Tuttavia, è essenziale che l'USAF sia in grado di neutralizzare l'ascesa della potenza cinese e russa, a partire da oggi. Proprio per questo verrà accelerato il programma NGAD, così da consentire l'accettazione del primo velivolo destinato a sostituire l'F22 entro la fine del decennio. Possiamo vedere in questa accelerazione le conseguenze dei wargames recentemente giocati al Pentagono su questo argomento. Essendo il grosso del budget di acquisizione cannibalizzato dal programma F35, l'unica alternativa per l'USAF è quindi quella di ritirare dal servizio i propri F22, che sono sicuramente molto efficienti, ma i cui costi di manutenzione consumano crediti significativi per una disponibilità ben al di sotto di quella che dovrebbe essere quella di un aereo di soli 10 anni. Inoltre, il Il programma NGAD stesso è progettato su paradigmi industriali in contrapposizione a quelli utilizzati per i programmi F22 e F35, suggerendo una completa ridefinizione della strategia industriale dell'USAF in quest'area in caso di successo. Inoltre, l'arrivo del sostituto dell'F22, previsto per la fine del decennio, coincide stranamente con il rinvio della decisione avanzata dal generale Brown in merito all'F35A.

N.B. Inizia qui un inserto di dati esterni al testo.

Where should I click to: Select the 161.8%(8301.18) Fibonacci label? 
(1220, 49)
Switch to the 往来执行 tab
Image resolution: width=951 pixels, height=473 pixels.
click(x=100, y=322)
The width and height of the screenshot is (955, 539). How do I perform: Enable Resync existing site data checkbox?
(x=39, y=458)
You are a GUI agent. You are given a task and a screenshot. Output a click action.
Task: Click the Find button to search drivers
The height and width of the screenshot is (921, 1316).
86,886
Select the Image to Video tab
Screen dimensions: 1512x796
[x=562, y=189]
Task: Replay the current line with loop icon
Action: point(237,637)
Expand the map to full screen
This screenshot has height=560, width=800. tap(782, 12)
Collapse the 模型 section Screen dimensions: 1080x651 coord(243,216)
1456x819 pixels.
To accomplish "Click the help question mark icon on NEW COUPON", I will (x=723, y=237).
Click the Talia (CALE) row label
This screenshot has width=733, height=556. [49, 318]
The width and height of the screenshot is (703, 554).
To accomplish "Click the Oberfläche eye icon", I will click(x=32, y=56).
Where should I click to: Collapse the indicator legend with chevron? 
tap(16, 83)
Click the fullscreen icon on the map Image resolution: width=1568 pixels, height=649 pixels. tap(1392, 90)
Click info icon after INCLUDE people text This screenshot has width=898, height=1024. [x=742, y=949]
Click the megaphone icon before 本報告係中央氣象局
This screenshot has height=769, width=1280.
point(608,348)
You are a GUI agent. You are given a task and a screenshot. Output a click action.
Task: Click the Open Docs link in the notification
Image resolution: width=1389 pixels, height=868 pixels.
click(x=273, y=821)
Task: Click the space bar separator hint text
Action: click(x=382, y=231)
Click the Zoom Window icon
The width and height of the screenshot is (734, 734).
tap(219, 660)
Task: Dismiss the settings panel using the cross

Il NGAD non sarà un dispositivo, ma una famiglia di sistemi pilotati e non presidiati. Il primo rappresentante di questa famiglia sarà il sostituto dell'F22 Raptor.

Resta il fatto che sarà necessario tenere la linea contro le forze aeree cinesi e russe durante questo periodo di transizione industriale oltre che culturale. È proprio qui che entrano in gioco i “Legacy Systems”, ovvero l'F15 e l'F16 nelle loro ultime versioni F15EX e F16 Block 72 Viper, che svolgeranno il ruolo di specchio. di fronte al Su-30/34/35 russo modernizzato e di fronte al J-10/11/16 cinese, anch'esso derivato da dispositivi di precedente generazione, ma dotato di molte moderne tecnologie, come un radar AESA. Per quanto riguarda il caso dell'A10 Warthog, è probabile che si tratti più di un calcolo politico e di bilancio che di un'esigenza operativa espressa. In effetti, l'esercito degli Stati Uniti ha richiesto a lungo che questo aereo rimanesse in servizio per missioni di supporto ravvicinato, specialmente nelle zone a bassa intensità, e ha influenti relè al Congresso per sviluppare una propria forza aerea ad ala fissa destinata a questo scopo. separarsi dalle A10. In questi tempi di tensioni di bilancio, è probabile che lo Stato Maggiore dell'Aeronautica abbia preferito accogliere le richieste dell'esercito americano piuttosto che vederla acquisire risorse proprie, a rischio di minare il proprio budget. Per questo non si parla di ammodernamento delle A10, ma semplicemente di manutenzione in condizioni.

Sembra quindi che la strategia degli equipaggiamenti presentata al Congresso dal generale Brown derivi da un insieme di fattori complessi tra loro intrecciati, anche se l'opzione di aumentare il budget del Pentagono è oggi impensabile. Il generale Brown ha compreso perfettamente che affrontare l'F35 frontalmente non era realistico in questo momento, soprattutto perché non ha alternative da proporre, e si trova contemporaneamente di fronte alla necessità di rinnovare le sue capacità operative a breve termine. Sacrificando l'F22, recupera i fondi necessari per accelerare il NGAD, con la speranza di evidenziare i benefici dei nuovi paradigmi industriali e operativi su cui è disegnato il programma, anche se, con ogni probabilità, il programma F35 rimarrà nella sua solco di bilancio e operativo. Sarà quindi il momento di passare alla produzione di nuovi dispositivi, più in linea con le esigenze e le sfide operative americane.